Guess who’s back in the news! If you didn’t guess Beezow Doo-Doo Zopittybop-bop-bop, you guessed wrong.
“The use of the stun cuff was objectively unreasonable under the circumstances,” admitted a former Maryland judge who put 50,000 volts through a criminal defendant who wouldn’t shut up. The former judge pleaded guilty to a civil rights violation and is now a former judge. Excuse me, but since when is it illegal to torture detainees in this country? “Force may not be used in the absence of danger,” some U.S. attorney who apparently hates America was quoted as saying.
The same former judge was suspended in 2010 after he pleaded guilty to slashing the tires of a cleaning woman’s car after she parked in his space. But he was reinstated after just five days, I assume on the grounds that it was surely a one-time lapse in judgment.
You know, there’s nothing illegal about carrying around a bag containing passports, offshore-account records, a foreign citizenship application, and several bulletproof vests. Of course, if you get caught with that bag the day before you’re supposed to report for a six-year prison sentence, everybody’s going to jump to conclusions.
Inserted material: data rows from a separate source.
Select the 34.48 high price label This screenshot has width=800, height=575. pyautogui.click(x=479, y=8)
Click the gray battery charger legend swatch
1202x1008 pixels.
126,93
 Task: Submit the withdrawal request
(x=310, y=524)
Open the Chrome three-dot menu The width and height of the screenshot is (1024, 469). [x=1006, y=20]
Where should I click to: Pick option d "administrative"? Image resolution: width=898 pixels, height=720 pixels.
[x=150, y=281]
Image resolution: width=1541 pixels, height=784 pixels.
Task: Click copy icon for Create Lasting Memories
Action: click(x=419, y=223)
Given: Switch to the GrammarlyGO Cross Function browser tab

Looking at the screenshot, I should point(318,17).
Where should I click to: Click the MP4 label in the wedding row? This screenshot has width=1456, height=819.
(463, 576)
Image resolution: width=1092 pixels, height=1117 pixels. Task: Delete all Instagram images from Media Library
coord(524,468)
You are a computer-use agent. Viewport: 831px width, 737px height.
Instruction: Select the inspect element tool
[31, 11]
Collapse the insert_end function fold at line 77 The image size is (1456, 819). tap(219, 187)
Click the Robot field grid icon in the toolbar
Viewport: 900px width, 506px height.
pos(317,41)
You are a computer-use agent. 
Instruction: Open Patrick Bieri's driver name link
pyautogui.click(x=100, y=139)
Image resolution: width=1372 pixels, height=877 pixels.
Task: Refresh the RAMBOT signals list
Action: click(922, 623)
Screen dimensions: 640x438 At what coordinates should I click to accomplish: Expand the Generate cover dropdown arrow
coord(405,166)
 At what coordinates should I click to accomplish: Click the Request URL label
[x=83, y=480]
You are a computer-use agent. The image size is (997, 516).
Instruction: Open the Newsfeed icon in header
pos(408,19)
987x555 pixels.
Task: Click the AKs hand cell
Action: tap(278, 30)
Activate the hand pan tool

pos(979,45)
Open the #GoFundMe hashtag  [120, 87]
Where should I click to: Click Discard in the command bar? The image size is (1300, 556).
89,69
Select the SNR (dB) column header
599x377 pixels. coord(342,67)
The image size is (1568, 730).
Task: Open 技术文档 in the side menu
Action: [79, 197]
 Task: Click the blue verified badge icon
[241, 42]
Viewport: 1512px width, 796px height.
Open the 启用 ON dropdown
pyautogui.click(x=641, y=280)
That’s just the reality of it.
Memorize this sentence: “You can’t tell me someone [his/her] age has never seen a picture of a ______ on the internet.” Now use that sentence if you and/or your client are ever charged with sending a picture of a ______ to someone of the relevant age. It isn’t easy to define “pornography,” I think the saying goes, but you know it when you see it or if you saw it on the internet before I showed it to you then it wasn’t that by then.